- **Set problem**: Reproduce word for word the part of the thread on deleteByQuery versus deleteById that starts with "Posted to solr-user@lucene.apache.org" and goes on through "performance.".

— Start of Selected passage —

You are viewing a plain text version of this content. The canonical link for it is here.
Posted to solr-user@lucene.apache.org by Jay Potharaju <js...@gmail.com> on 2018/05/23 00:35:38 UTC
deletebyQuery vs deletebyId
Hi,
I have a quick question about deletebyQuery vs deleteById. When using
deleteByQuery, if query is id:123 is that same as deleteById in terms of
performance.
Thanks
Jay
Re: deletebyQuery vs deletebyId
Posted by Jay Potharaju <js...@gmail.com>.
Hi Erick,
Yes, I commented on the ticket ...after finding it during my search for the
issue in the solr JIRA.
Setup:
2 Nodes, 6 shards , 3 shards on each node (no replication)
Collection uses implicit routing.
Just to give some background ... The first time I tried it ...it worked but
then when i went back later and tested it again ...and it was only working
intermittently... that lead me to believe either there was a problem on how
i was posting the request or a solr issue..
Based on your suggestion about using httpclient I just tried posting a
request directly to shard and it works
curl http://solrserver:8983/solr/test_shardaa_replica1/update/json/ -H
'Content-type:application/json/docs' -d '{
"delete": {"id":"aa:1112312:444"}
}'
Thanks
Jay
On Wed, May 23, 2018 at 9:03 PM Erick Erickson <er...@gmail.com>
wrote:
> Hmmm, this looks like https://issues.apache.org/jira/browse/SOLR-8889?
> And are you the "Jay" who commented there?
>
> On Wed, May 23, 2018 at 11:28 PM, Erick Erickson
> <er...@gmail.com> wrote:
> > Tell us some more about your setup, particularly:
> > - you mention routing key. Is the collection used with implicit
> > routing or compositeID?
> > - What does adding &debug=query show?
> > - I'm not entirely sure, frankly, how delete by id and having a
> > different routing field play together. The supposition behind
> > deleteById is that the deletions can be routed to the correct leader
> > by hashing on the id field.
> >
> > Best,
> > Erick
> >
> > On Wed, May 23, 2018 at 6:02 PM, Jay Potharaju <js...@gmail.com>
> wrote:
> >> Thanks Emir & Shawn for chiming in!.
> >> I am testing deleteById in solr6.6.3 and it does not seem to work. I
> have a
> >> 6 shards in my collection and when sending query to solr a routing key
> is
> >> also passed. Also tested this in solr 5.3 also, with same results.
> >> Any suggestions why that would be happening?

— End of Selected passage —
— Start of Information provided —

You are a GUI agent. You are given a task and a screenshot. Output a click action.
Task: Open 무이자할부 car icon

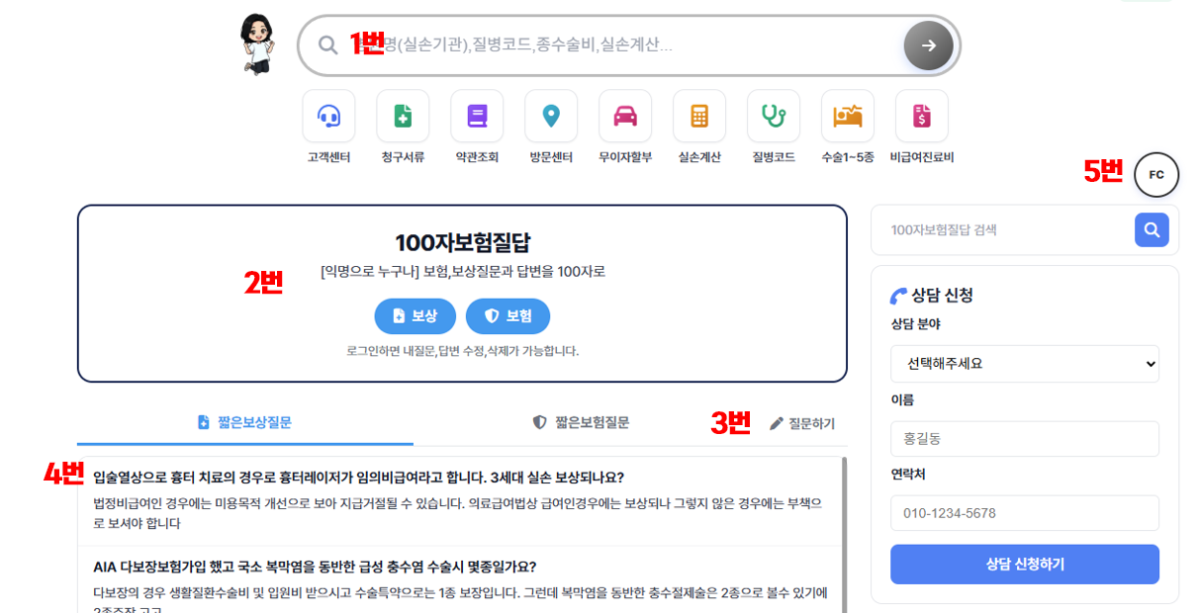click(x=625, y=116)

— End of Information provided —

- **Answer below**:
Posted to solr-user@lucene.apache.org by Jay Potharaju <js...@gmail.com> on 2018/05/23 00:35:38 UTC
deletebyQuery vs deletebyId
Hi,
I have a quick question about deletebyQuery vs deleteById. When using
deleteByQuery, if query is id:123 is that same as deleteById in terms of
performance.